The 10 Most Dangerous Hikes in the U.S.


Mount Washington, New Hampshire

Despite the outsized-seeming boast that this otherwise unassuming peak is “Home of the World’s Worst Weather,” unwary visitors every year learn the hard way that Mount Washington is certainly a contender for that title. Take the fact that even when it’s a sunny hot day in the area, shorts-wearing explorers will discover that the summit is likely freezing: on average it’s a frigid 27 degrees, and the thermometer has never even ventured above 72. As a result more than a hundred climbers have succumbed over the years from any manner of weather-related mishaps, from exposure, avalanche, or being blown off a cliff (the mountain also holds the wind-speed record of 231 mph).

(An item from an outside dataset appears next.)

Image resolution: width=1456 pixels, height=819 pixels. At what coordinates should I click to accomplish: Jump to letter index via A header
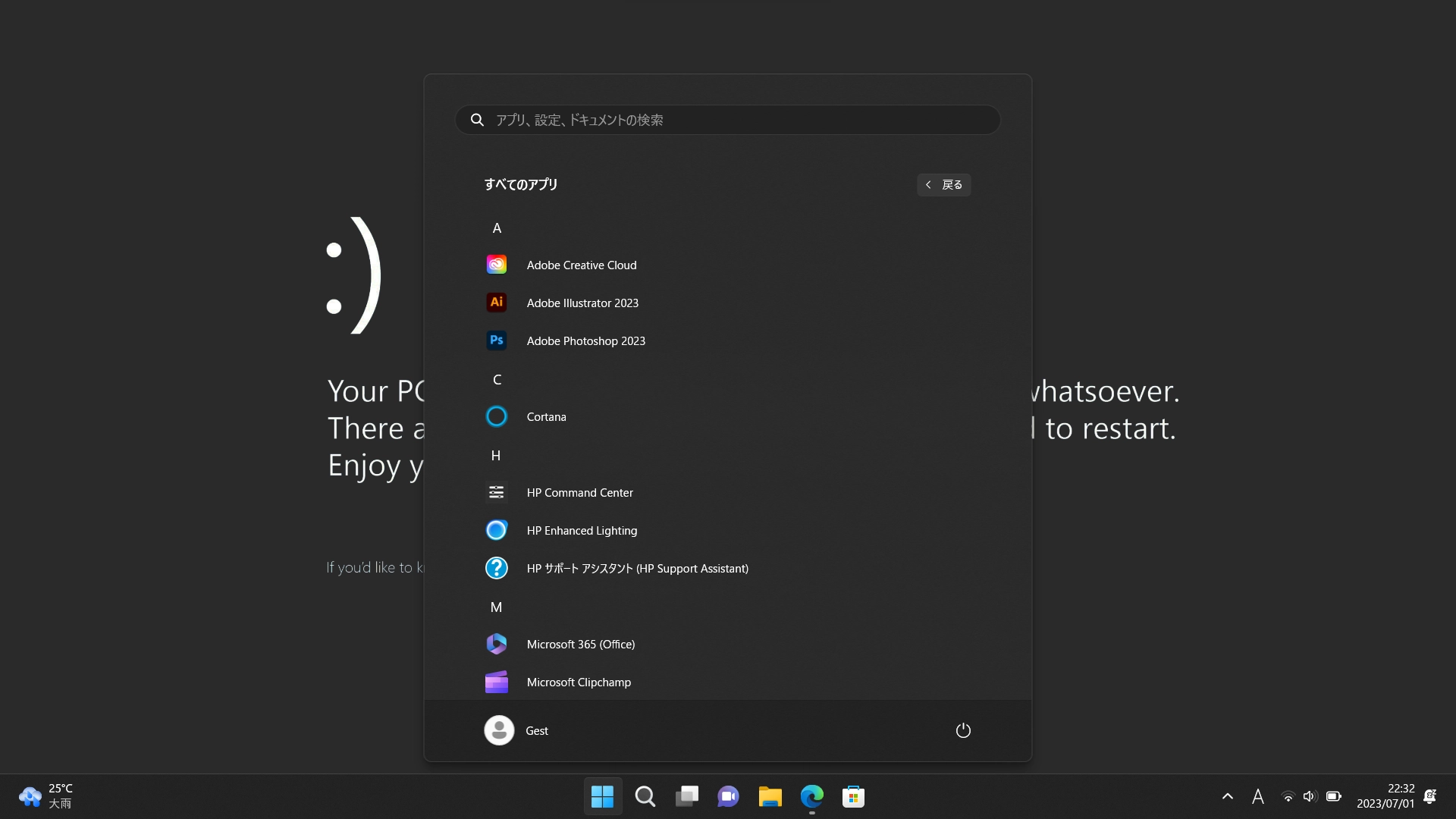pyautogui.click(x=497, y=228)
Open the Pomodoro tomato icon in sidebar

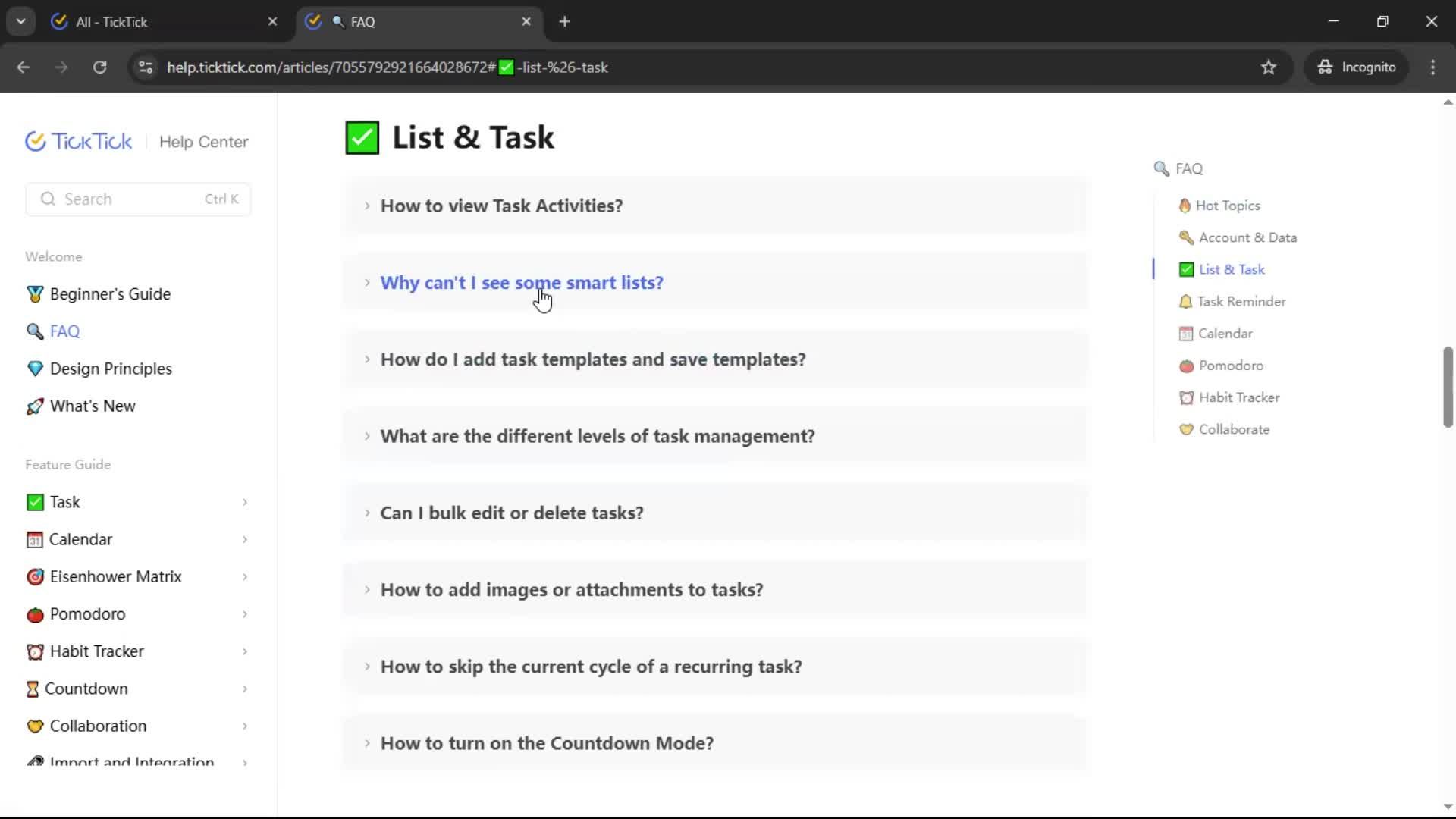tap(35, 614)
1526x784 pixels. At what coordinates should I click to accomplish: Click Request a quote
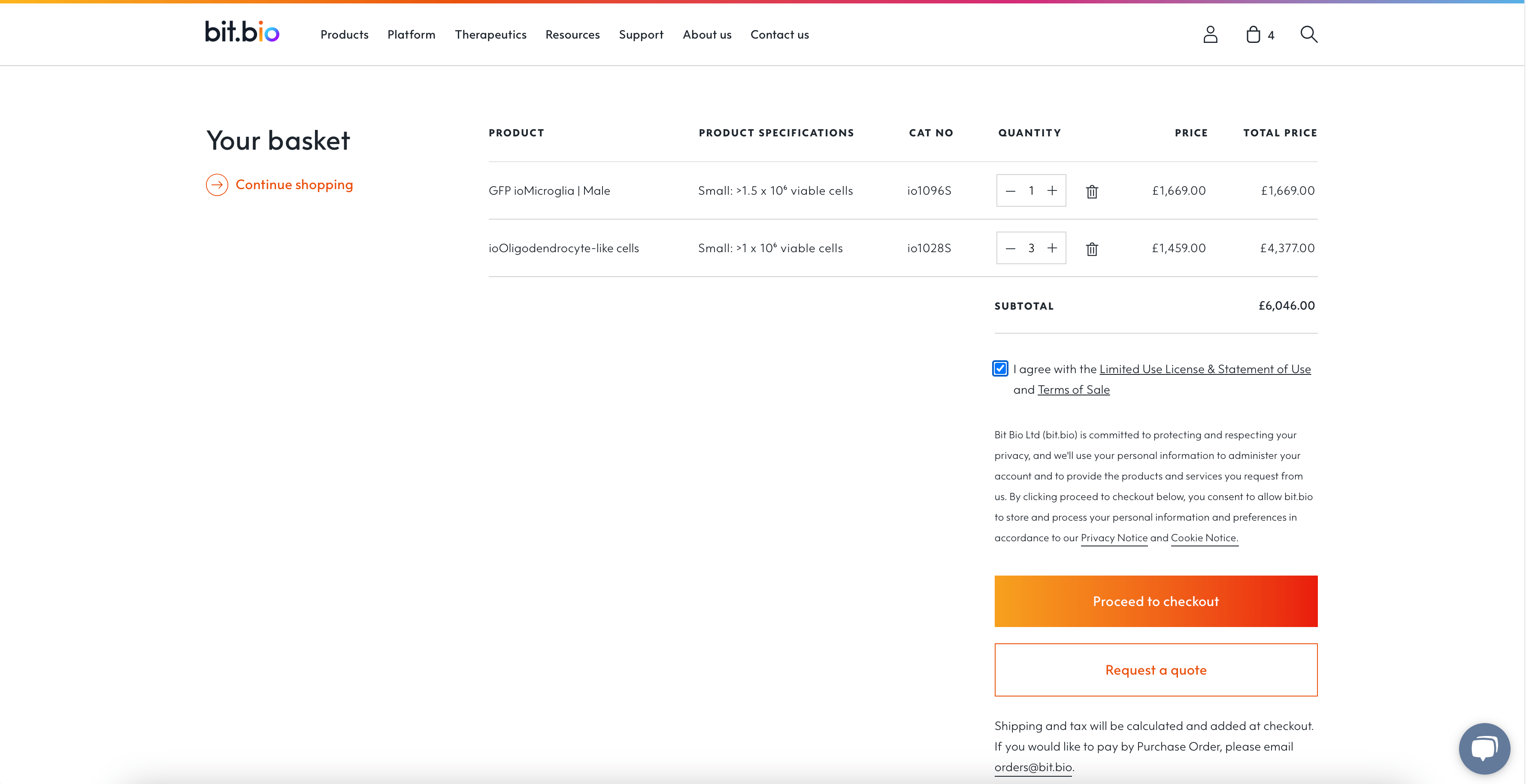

Bright Angel Trail, Grand Canyon, Arizona

That the Grand Canyon might present visitors with some challenges should surprise precisely no one. But until you’ve actually made the visit to and then down in, you may not appreciate how extreme the environment can get. And the most notorious hike is the 9.5 mile Bright Angel Trail that runs between the North and South rims. On paper it’s not a bad run, until you consider that temperatures regularly pop over 110 and that the approach is a long steady, draining, uphill slog. Despite plain warnings everywhere, some 250-odd people a year need to be rescued from the trail for heat-related ailments – so many that the National Park Service assigns a specific crew just to keep tabs on Bright Angel visitors.